I want to talk a little bit about how you can use your replicas from A2 Armory. I’ve had some customers damage their items by using them for tasks they are not meant for. Even battle worthy swords and armor up to SCA standards will crack, dent, bend, or break eventually. If you intend to use your sword for any kind of battle make sure you buy one that can take it. Here is a link to the SCA Marshal Armor Requirements Handbook, it describes in detail the specifications needed to compete in battle. Swords that meet these standards will stand up to hard use much longer than replica swords.
Your average sword or armor replica is meant for only for display or costuming. You can wave it around and practice moves with it but it should never really come in contact with anything but the air. A typical replica sword blade is made of cast metal or stainless steel and will crack or shatter if it strikes any surface harder than it. It’s not a strong construction, that’s why it’s meant only for show.
Some people say that carbon steel weapons can be used for stage combat, I would say only at your own risk. Carbon steel is more forgiving than stainless but it’s still rather brittle. Swords that can be used in battle are made of spring steel. This is incredibly flexible which makes it much less likely to break when struck. There are different qualities of spring steel and different forging methods used to create their edges. You need to know what you’re going to use it for and be sure you get the right thing. Don’t be afraid to ask questions.
Another thing to consider if you plan to use your sword for anything other than display is its balance. Balance plays a big role how comfortable the sword will feel in your hands and how well you will be able to wield it. If your sword is balanced properly you should be able to place the flat part of the blade just above the handle on your index finger and not have to tilt in any way to keep it there. It should teeter only slightly with the natural movement of your body but not overbalance in either direction.

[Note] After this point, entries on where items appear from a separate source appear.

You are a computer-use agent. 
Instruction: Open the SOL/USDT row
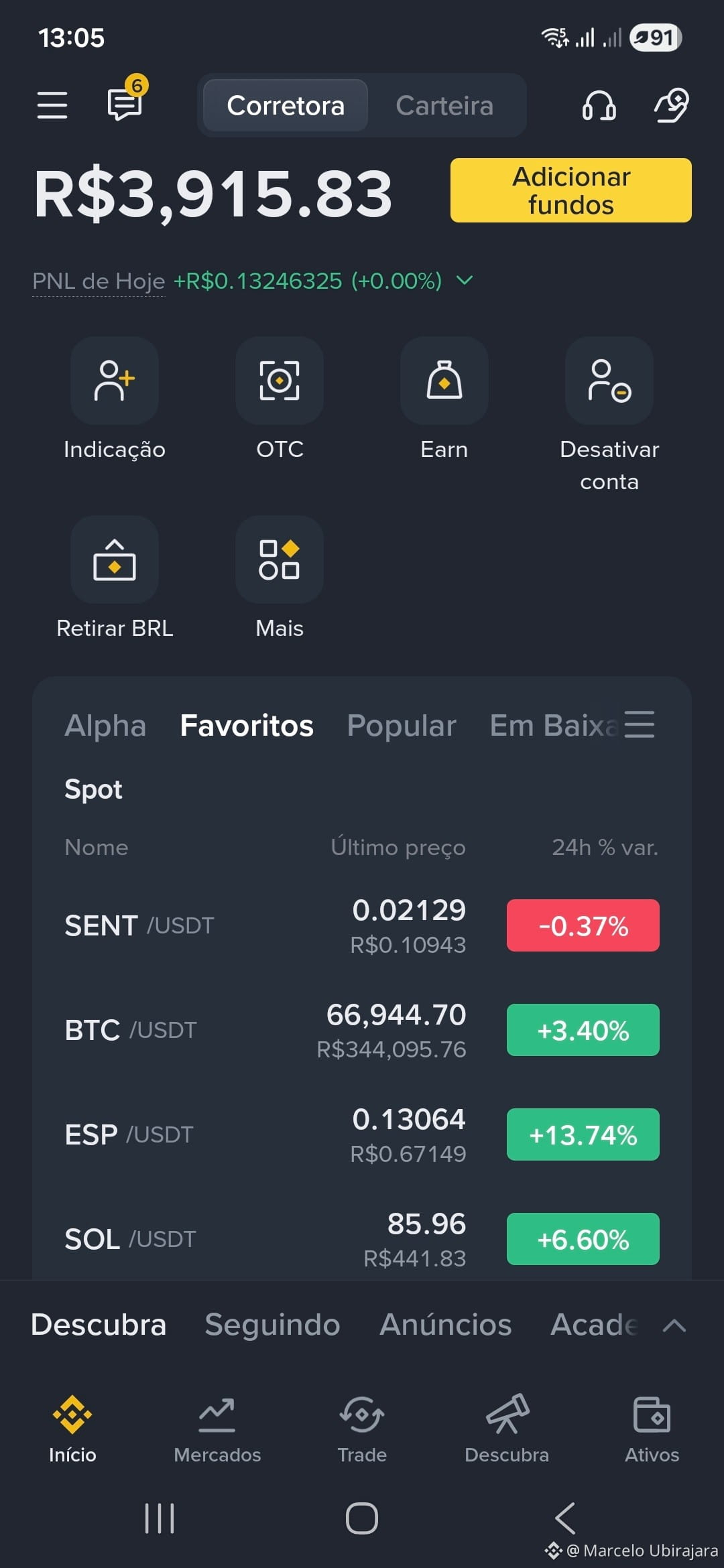362,1240
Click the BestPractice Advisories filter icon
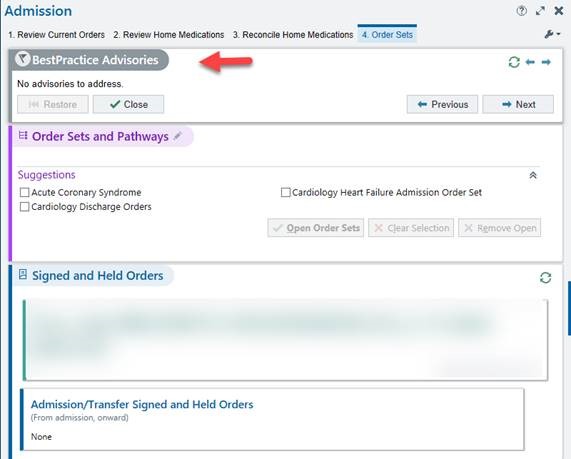Image resolution: width=571 pixels, height=459 pixels. (x=23, y=59)
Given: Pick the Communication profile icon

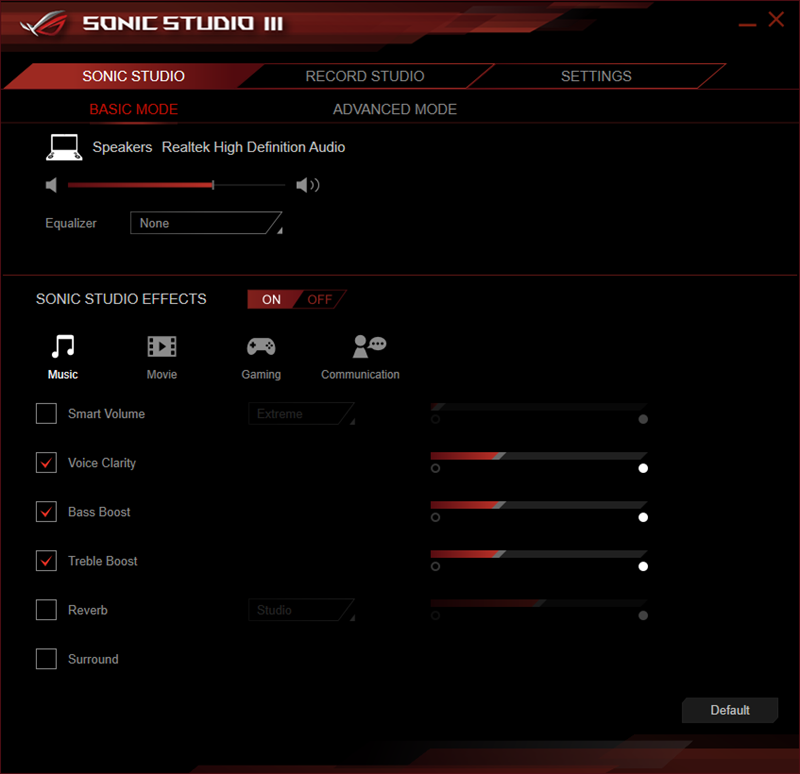Looking at the screenshot, I should tap(368, 346).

A good way to help ensure good balance is to buy a sword that has full tang construction. Full tang means the blade doesn’t end where it meets the handle but continues through the handle. This also makes for a much stronger blade. Full tang swords aren’t that prevalent so don’t assume that’s what you’re getting unless it says so somewhere in the ad or you’ve spoken to the person you are buying it from.
If you’re into medieval replicas collecting them is exciting and lots of fun. You just have to understand that they need love and care. It’s not too hard or time consuming to do and it will keep your weaponry collection looking new for years to come.